How to complete this task:
Quote the passage on opening gifts at birthday parties word for word, between "There’s also a" and "children and parents.", inclusive.

Reading text:
Daniel Post Senning, an etiquette expert with the Emily Post Institute, makes a strong argument for keeping the tradition. In an interview with Scary Mommy (August 2023), he described the gift-opening moment as “a real learning opportunity” and “a chance for growth and development.” His point is not sentimental. He argues that gift exchange at a party, done well, teaches children how to give thoughtfully, receive graciously, and thank someone in the moment. You can’t learn those things if you practise them privately at home after guests have left.
There’s also a practical case. Dr. Mini Tandon, a child and adolescent psychiatrist at St. Louis Children’s Hospital affiliated with Washington University, notes that opening gifts can add structure to a party and give it a natural ending point. Parties for younger kids sometimes lose momentum after cake, and having a defined activity to close things out helps both children and parents.
From the gift-giver’s side, many parents report genuine frustration when presents are not opened. Half the reason a seven-year-old spends three weeks deciding on the perfect present for their best friend is to watch their face when they open it. Removing that moment takes something away from the guest too, not just the birthday child.

The data:
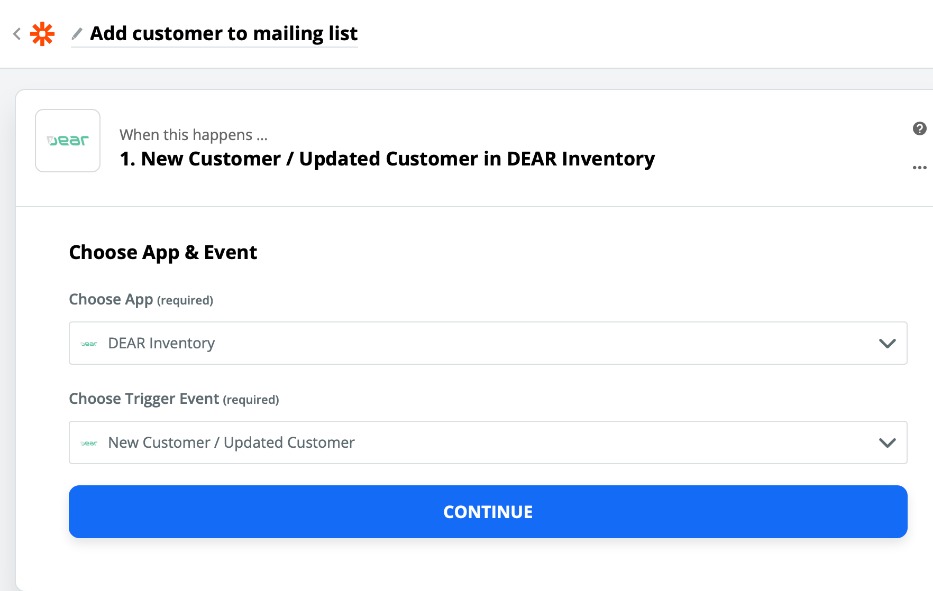Expand the Choose Trigger Event dropdown arrow
Screen dimensions: 933x591
(x=886, y=442)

Response to this task:
There’s also a practical case. Dr. Mini Tandon, a child and adolescent psychiatrist at St. Louis Children’s Hospital affiliated with Washington University, notes that opening gifts can add structure to a party and give it a natural ending point. Parties for younger kids sometimes lose momentum after cake, and having a defined activity to close things out helps both children and parents.